● **Pointing records for text and elements**
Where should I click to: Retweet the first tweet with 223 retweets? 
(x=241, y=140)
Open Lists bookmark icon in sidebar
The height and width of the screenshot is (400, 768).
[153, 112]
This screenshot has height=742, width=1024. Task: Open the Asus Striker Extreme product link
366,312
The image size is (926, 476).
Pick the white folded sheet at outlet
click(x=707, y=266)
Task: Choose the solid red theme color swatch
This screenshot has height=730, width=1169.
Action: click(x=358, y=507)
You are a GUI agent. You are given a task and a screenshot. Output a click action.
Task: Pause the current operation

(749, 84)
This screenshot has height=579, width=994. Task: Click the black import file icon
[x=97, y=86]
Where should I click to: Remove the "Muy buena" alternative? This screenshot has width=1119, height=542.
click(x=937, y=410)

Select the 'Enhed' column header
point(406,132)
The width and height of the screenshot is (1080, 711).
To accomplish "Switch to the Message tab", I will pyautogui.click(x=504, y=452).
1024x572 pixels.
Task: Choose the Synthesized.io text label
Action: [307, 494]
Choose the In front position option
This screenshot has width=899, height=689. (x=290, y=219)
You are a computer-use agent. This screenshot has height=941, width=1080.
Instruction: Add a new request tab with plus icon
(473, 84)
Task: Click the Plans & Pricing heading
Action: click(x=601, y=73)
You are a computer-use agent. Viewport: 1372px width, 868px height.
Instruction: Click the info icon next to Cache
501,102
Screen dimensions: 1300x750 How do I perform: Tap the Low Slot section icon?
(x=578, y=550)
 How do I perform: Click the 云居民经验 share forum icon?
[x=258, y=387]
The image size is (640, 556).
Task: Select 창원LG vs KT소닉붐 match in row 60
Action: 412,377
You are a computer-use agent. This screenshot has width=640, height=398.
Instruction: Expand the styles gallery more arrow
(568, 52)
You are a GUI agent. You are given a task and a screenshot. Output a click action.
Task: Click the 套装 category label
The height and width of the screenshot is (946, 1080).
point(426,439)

● **Set problem**
Swap "Instruction" for "Goal" throughout all the records above, and leave everything else unchanged.

● **Result**
Where should I click to: Retweet the first tweet with 223 retweets? 
(x=241, y=140)
Open Lists bookmark icon in sidebar
The height and width of the screenshot is (400, 768).
[153, 112]
This screenshot has height=742, width=1024. Task: Open the Asus Striker Extreme product link
366,312
The image size is (926, 476).
Pick the white folded sheet at outlet
click(x=707, y=266)
Task: Choose the solid red theme color swatch
This screenshot has height=730, width=1169.
Action: click(x=358, y=507)
You are a GUI agent. You are given a task and a screenshot. Output a click action.
Task: Pause the current operation

(749, 84)
This screenshot has height=579, width=994. Task: Click the black import file icon
[x=97, y=86]
Where should I click to: Remove the "Muy buena" alternative? This screenshot has width=1119, height=542.
click(x=937, y=410)

Select the 'Enhed' column header
point(406,132)
The width and height of the screenshot is (1080, 711).
To accomplish "Switch to the Message tab", I will pyautogui.click(x=504, y=452).
1024x572 pixels.
Task: Choose the Synthesized.io text label
Action: [307, 494]
Choose the In front position option
This screenshot has width=899, height=689. (x=290, y=219)
You are a computer-use agent. This screenshot has height=941, width=1080.
Goal: Add a new request tab with plus icon
(473, 84)
Task: Click the Plans & Pricing heading
Action: click(x=601, y=73)
You are a computer-use agent. Viewport: 1372px width, 868px height.
Goal: Click the info icon next to Cache
501,102
Screen dimensions: 1300x750 How do I perform: Tap the Low Slot section icon?
(x=578, y=550)
 How do I perform: Click the 云居民经验 share forum icon?
[x=258, y=387]
The image size is (640, 556).
Task: Select 창원LG vs KT소닉붐 match in row 60
Action: 412,377
You are a computer-use agent. This screenshot has width=640, height=398.
Goal: Expand the styles gallery more arrow
(568, 52)
You are a GUI agent. You are given a task and a screenshot. Output a click action.
Task: Click the 套装 category label
The height and width of the screenshot is (946, 1080).
point(426,439)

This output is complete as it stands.